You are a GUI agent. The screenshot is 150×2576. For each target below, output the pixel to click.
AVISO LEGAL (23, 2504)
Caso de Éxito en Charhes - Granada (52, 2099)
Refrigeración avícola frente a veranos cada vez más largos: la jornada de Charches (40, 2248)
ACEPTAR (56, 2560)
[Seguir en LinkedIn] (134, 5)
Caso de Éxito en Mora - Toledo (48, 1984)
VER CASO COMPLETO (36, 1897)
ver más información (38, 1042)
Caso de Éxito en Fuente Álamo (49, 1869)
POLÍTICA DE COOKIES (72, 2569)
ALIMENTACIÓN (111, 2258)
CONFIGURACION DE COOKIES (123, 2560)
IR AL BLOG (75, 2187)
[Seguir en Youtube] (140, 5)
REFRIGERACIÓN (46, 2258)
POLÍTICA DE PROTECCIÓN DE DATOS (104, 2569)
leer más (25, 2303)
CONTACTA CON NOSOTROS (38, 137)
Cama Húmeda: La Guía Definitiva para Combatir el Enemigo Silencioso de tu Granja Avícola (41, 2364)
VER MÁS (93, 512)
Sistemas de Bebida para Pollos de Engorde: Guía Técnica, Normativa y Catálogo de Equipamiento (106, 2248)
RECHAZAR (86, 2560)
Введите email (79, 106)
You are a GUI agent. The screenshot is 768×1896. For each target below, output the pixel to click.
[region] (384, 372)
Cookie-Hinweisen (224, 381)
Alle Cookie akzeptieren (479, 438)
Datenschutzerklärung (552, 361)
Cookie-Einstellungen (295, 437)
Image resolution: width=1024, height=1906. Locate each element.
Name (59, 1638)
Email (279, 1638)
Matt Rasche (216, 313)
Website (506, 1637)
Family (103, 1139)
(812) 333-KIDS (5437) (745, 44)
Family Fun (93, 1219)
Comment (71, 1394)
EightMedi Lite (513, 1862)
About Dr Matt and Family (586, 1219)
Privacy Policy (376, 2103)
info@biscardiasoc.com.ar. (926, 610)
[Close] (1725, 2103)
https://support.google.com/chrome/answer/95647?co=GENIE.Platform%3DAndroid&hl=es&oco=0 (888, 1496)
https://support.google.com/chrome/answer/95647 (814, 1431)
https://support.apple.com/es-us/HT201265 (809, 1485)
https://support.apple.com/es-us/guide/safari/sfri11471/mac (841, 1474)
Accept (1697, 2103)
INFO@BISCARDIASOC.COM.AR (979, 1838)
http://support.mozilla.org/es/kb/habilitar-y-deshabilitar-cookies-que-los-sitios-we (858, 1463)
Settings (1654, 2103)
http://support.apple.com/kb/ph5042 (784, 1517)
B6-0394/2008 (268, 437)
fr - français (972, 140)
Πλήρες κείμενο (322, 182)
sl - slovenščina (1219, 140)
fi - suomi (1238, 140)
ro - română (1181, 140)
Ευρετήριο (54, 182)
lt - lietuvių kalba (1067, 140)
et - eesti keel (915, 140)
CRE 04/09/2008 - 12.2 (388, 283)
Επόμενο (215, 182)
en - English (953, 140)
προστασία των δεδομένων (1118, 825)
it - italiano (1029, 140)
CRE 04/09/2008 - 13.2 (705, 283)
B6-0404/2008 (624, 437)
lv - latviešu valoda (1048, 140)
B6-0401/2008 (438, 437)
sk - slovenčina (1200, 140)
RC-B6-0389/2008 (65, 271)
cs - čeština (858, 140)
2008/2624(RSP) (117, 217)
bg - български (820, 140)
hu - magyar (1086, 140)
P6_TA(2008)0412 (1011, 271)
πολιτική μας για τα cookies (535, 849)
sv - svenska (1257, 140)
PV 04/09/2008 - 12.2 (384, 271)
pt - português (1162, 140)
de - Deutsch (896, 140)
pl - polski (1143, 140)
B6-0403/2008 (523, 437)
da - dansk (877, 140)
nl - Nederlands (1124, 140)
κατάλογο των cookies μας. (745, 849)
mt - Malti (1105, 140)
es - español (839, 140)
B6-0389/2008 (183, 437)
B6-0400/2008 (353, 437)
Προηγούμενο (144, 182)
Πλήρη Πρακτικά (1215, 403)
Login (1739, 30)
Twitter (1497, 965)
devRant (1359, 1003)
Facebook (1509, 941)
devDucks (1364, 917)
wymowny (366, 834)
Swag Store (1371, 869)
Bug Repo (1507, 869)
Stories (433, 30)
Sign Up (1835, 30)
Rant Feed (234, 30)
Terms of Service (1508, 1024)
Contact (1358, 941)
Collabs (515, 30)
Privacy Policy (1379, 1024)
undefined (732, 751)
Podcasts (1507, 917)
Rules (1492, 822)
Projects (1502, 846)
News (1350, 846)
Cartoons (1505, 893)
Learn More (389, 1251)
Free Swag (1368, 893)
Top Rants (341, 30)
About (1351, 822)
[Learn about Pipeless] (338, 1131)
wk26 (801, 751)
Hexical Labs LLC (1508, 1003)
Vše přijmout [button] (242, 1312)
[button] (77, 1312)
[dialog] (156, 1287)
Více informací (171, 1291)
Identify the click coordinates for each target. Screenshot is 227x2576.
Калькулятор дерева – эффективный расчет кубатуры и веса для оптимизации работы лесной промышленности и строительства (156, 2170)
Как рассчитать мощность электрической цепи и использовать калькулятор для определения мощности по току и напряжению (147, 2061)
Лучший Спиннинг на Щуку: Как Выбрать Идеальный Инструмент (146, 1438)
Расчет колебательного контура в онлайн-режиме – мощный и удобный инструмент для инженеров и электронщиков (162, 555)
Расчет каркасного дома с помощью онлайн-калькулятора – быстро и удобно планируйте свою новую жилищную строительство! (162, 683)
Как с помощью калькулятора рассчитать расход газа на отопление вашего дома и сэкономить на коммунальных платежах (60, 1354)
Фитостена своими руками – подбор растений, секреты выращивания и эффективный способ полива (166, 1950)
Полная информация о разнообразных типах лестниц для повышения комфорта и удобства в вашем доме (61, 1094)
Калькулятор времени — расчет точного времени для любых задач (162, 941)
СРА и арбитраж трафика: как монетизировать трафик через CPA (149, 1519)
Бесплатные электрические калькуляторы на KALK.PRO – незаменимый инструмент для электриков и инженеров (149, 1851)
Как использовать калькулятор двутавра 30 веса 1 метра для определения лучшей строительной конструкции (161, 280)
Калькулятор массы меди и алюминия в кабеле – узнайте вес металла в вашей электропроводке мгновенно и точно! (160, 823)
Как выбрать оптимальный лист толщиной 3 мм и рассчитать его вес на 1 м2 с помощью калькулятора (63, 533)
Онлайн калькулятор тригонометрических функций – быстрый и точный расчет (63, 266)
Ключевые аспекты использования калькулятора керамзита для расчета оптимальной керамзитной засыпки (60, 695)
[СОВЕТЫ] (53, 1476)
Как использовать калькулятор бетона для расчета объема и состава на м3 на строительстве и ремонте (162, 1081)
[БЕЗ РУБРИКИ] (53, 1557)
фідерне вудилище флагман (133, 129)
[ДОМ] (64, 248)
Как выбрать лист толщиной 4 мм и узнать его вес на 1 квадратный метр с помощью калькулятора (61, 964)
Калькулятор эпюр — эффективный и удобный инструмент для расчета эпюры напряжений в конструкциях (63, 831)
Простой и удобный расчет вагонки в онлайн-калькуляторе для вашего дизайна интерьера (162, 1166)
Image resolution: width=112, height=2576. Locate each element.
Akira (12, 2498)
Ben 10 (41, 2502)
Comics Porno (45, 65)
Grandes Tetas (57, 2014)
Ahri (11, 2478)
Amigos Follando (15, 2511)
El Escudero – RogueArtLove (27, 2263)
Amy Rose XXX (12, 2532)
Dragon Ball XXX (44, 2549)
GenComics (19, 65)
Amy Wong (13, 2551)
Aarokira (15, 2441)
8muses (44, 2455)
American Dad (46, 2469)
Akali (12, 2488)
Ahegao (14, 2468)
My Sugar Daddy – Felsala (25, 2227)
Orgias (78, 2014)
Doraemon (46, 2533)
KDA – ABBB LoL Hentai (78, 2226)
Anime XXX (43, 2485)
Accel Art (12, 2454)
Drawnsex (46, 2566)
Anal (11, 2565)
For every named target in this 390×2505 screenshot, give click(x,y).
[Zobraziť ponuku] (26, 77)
******
> [Description of the task]:
Output exactly one stretch of the listing: from the line containing "Πλήρες κείμενο (322, 182)" through the line containing "RC-B6-0389/2008 (65, 271)", both end lines included.

> [Response area]:
Πλήρες κείμενο (322, 182)
sl - slovenščina (1219, 140)
fi - suomi (1238, 140)
ro - română (1181, 140)
Ευρετήριο (54, 182)
lt - lietuvių kalba (1067, 140)
et - eesti keel (915, 140)
CRE 04/09/2008 - 12.2 (388, 283)
Επόμενο (215, 182)
en - English (953, 140)
προστασία των δεδομένων (1118, 825)
it - italiano (1029, 140)
CRE 04/09/2008 - 13.2 (705, 283)
B6-0404/2008 (624, 437)
lv - latviešu valoda (1048, 140)
B6-0401/2008 (438, 437)
sk - slovenčina (1200, 140)
RC-B6-0389/2008 (65, 271)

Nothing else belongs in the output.